Administrative penalties waived with reference to FATCA obligations
The Italian Ministry of Economy and Finance, in a FAQ dated 4 April 2025, confirmed the waiver of administrative penalties for Italian financial institutions that fail to fulfill the obligations to acquire and report the US TIN (tax identification number) concerning FATCA communications for the fiscal years 2025, 2026, and 2027. This waiver applies to institutions that comply with the conditions outlined by IRS practice in Notice 2024-78.
Price adjustments are relevant for VAT purposes
In case C-726/23, the Advocate General of the European Court of Justice analyzed the VAT implications of the amounts paid by a company to its parent company located in another Member State. These payments were made to adjust inter-company prices to arm’s length values in accordance with transfer pricing rules. The Advocate General concluded that such remuneration should be considered as compensation for services provided by the parent company for a fee, pursuant to Article 2 of Directive 2006/112/EC, and therefore subject to VAT.

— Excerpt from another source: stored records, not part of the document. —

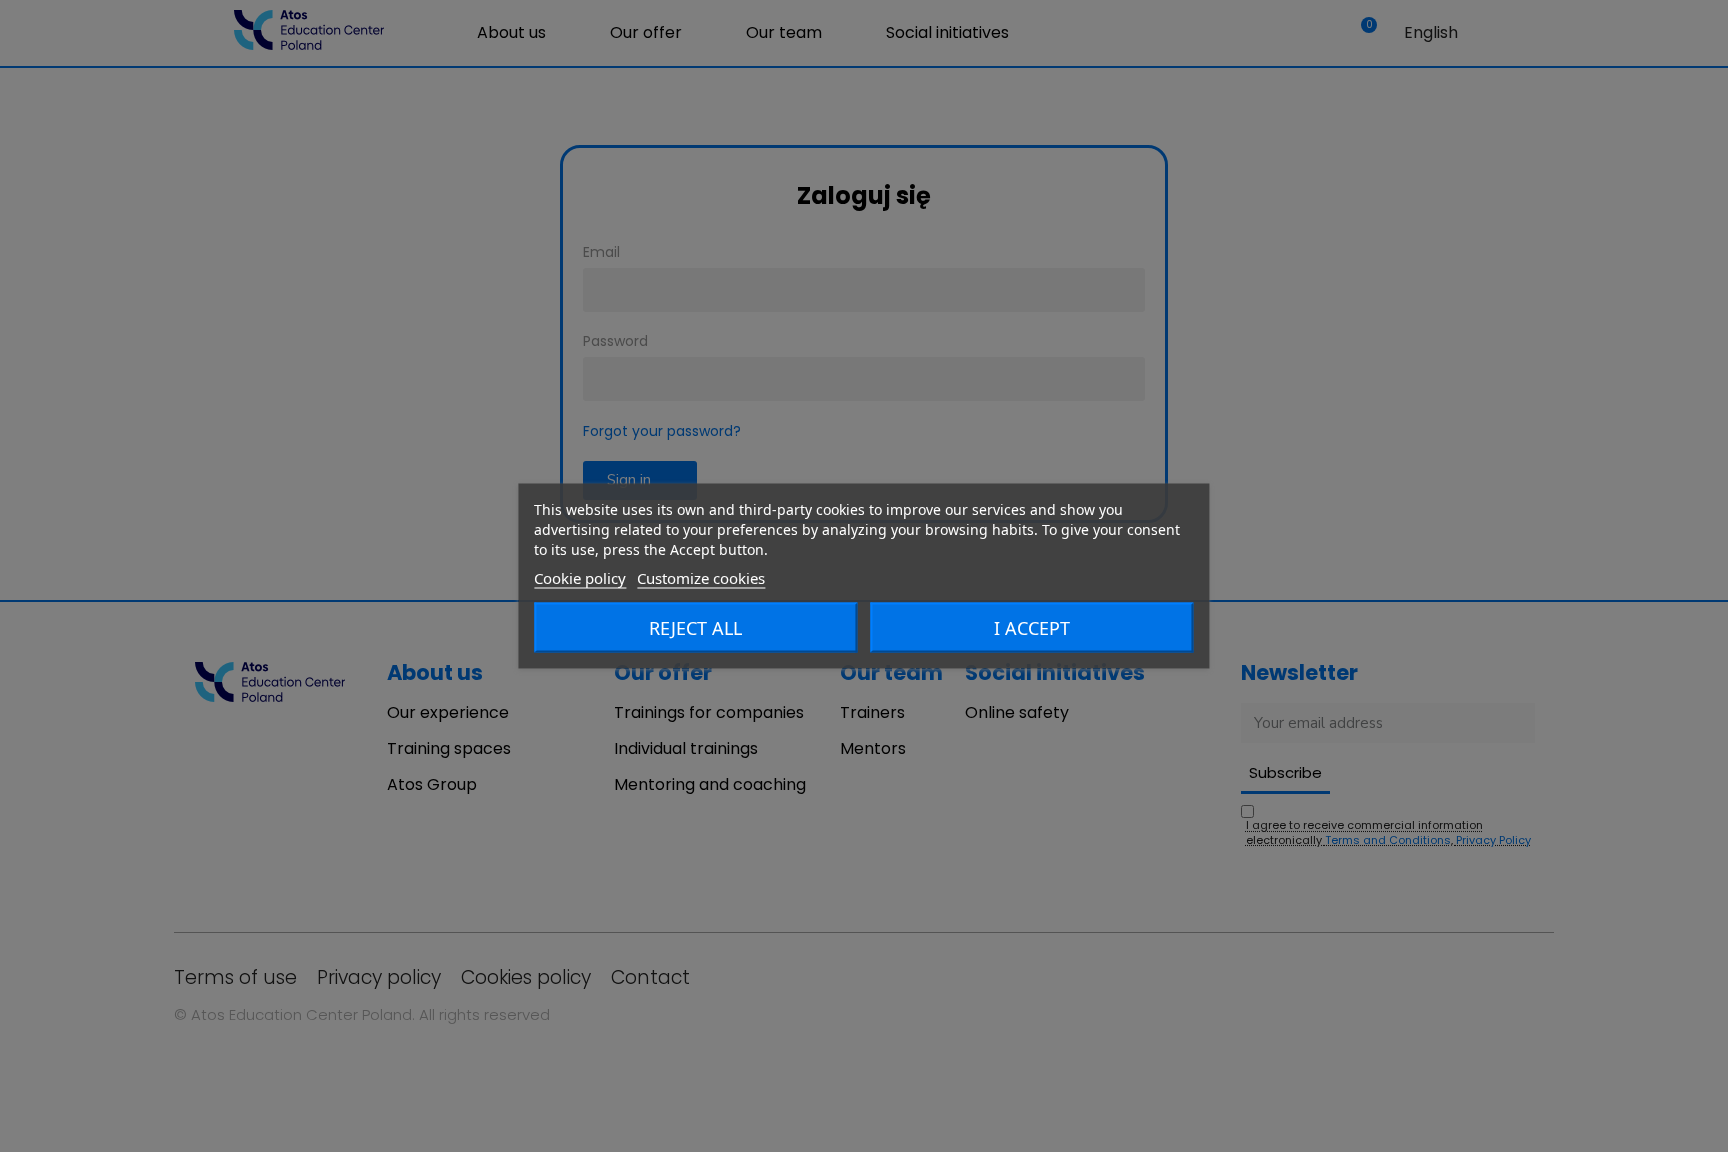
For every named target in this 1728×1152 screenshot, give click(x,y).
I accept (1032, 628)
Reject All (695, 628)
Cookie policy (580, 578)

Implementation of the DAC 9 Directive
The new directive 2025/872, referred to as “DAC 9”, regarding the automatic exchange of information on supplementary tax filing (known as GloBE Information Returns or GIR) has been published in the Official Gazette of the European Union. The Directive has been introduced by the Member States because of the relevant Pillar Two legislation.
The Directive provides for the introduction of a standardized and centralized system for reporting tax information called TTIR (Top-up Tax Information Return), which allows for the submission of a GloBE Information Returns filing by a single group entity, in lieu of separate filings in each State. By 31 December 2025, Member States must adopt (and publish) the necessary laws, regulations, and administrative provisions for its transposition. The first filing is scheduled for 30 June 2026.